The system tracks tier distribution over time. A healthy cascade shows Tier 1 hit rate increasing as the knowledge base grows. A sudden spike in Tier 3/4 hits indicates the codebase entered new territory (new domain, major refactor) that requires knowledge seeding.

The Autonomy Boundary as Engineering

The current debate around AI agent autonomy often frames it as a policy question: how much should we trust AI agents? The cascade reframes it as an engineering question: given a specific decision with specific context, what is the cheapest resolution strategy that meets the confidence threshold?
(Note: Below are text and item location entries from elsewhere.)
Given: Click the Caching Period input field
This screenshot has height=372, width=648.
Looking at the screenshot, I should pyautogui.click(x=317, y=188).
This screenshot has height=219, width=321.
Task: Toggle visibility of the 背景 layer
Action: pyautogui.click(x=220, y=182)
This reframing has practical consequences:

  • Trust is not global — The same agent may be fully autonomous for style questions (Tier 1 resolves them) and require human oversight for architectural decisions (Tier 4). Trust varies per decision category, not per agent.
  • Trust increases over time — As the KB accumulates policy decisions, more question categories shift from Tier 4 to Tier 1. The developer explicitly chose the answer once; the system applies it consistently thereafter.
  • Trust is auditable — Every decision records which tier resolved it and with what confidence. A developer can review all Tier 1 resolutions to verify the system is applying prior decisions correctly, or audit Tier 2 resolutions to check the cheap model's judgment.

Limitations

  • Cold-start problem — A fresh knowledge base means everything falls through to Tier 2+. The system improves with use but requires initial investment. Mitigated by bootstrapping the KB from existing documentation and CLAUDE.md files.
  • Stale knowledge — KB entries may become outdated as the codebase evolves. The supersedes relationship type and manual invalidation handle this, but automated staleness detection is not yet implemented.
  • Tier boundary calibration — Confidence thresholds are currently hand-tuned per deployment. Automated threshold optimization based on historical tier distributions and human override rates is future work.

The Thesis

AI agent autonomy is not a binary switch. It is a gradient that can be engineered through tiered resolution with explicit cost and confidence trade-offs. A cascade architecture that checks institutional knowledge before consulting models, and consults cheap models before expensive ones, and consults expensive ones before interrupting humans, produces a system where:

  • Developers are interrupted only when genuinely needed
  • The system gets more autonomous over time as knowledge accumulates
  • Every human decision is captured and reused, not lost
  • The autonomy boundary is auditable, not opaque

The result is a tractable engineering approach to a problem usually discussed in abstract policy terms. The cascade doesn't answer “how much should we trust AI?” It answers “given what we already know, what's the cheapest way to resolve this specific question safely?”